System Design: Web Analytics Pipeline — Building Google Analytics from Scratch

Series System Design: Web Scenarios

ClickHouse was open-
sourced by Yandex in
2016. It was built to
power Yandex.Metrica,
which processes 25+
billion events per day.
Now used by Cloudflare,
Uber, and thousands
more.

Design a web analytics system like Google Analytics. Website owners embed a tracking script. Every page view, click, and event is collected. The dashboard shows real-time active users, page views, sessions, bounce rate, top pages, and geographic breakdown. Scale: 10 billion events per day across all customers.

The question: Design a web analytics platform like Google Analytics. Website owners embed a JS snippet. Every event is collected, stored, and queryable in near-real-time. Support 10 billion events per day.


1. Scale & Constraints

Nail the numbers before proposing any architecture. Ten billion events per day sounds large in the abstract — let’s make it concrete.
★ ★ ★ ★
→ PROBLEM 1
Transcribe the part of the web analytics design article that begins with the words containing "The question: Design" and ends with "10 billion events per day.".
→ PROBLEM 2
Write the next part of the web analytics design article, starting right after its final sentence.
The listing comes from a separate source unrelated to the web analytics design article.

→ SOURCE DATA
★ ★ ★ ★
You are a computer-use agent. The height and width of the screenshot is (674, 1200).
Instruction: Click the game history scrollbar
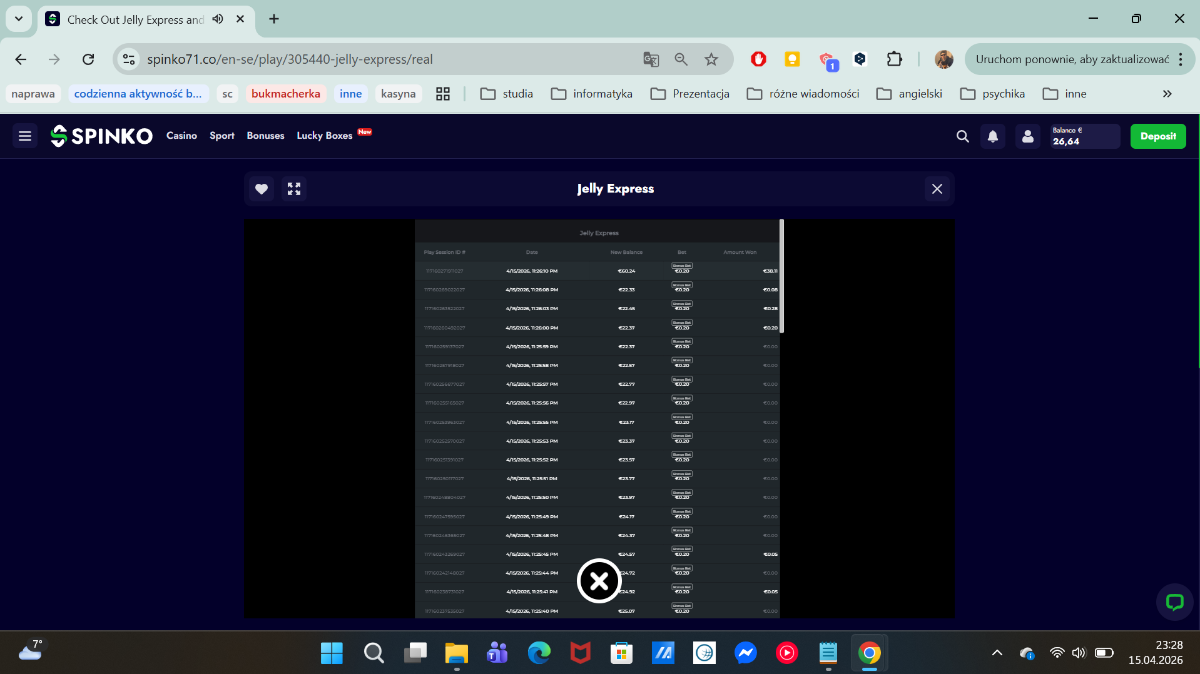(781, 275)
★ ★ ★ ★
→ WRITTEN RESPONSE 1
The question: Design a web analytics platform like Google Analytics. Website owners embed a JS snippet. Every event is collected, stored, and queryable in near-real-time. Support 10 billion events per day.

→ WRITTEN RESPONSE 2
10B
Events / day
~115K
Events / sec (avg)
~500K
Events / sec (peak)
5 TB
Ingested / day
3.6 PB
Raw storage (2 yr)
<1 s
Dashboard query SLA

Three key insights jump out:

  1. Write throughput dominates. 115K events/sec average, 500K peak. No SQL database handles this naively.
  2. Read patterns are analytical. Dashboard queries are GROUP BY, COUNT, time-range scans — the opposite of OLTP point lookups.
  3. Retention is long. 2 years of raw events, but lifetime of pre-aggregated rollups. Storage is the dominant cost.

2. The Tracking Snippet

Before designing servers, understand how data enters the system. Every analytics product starts with a few lines of JavaScript embedded on the customer’s website.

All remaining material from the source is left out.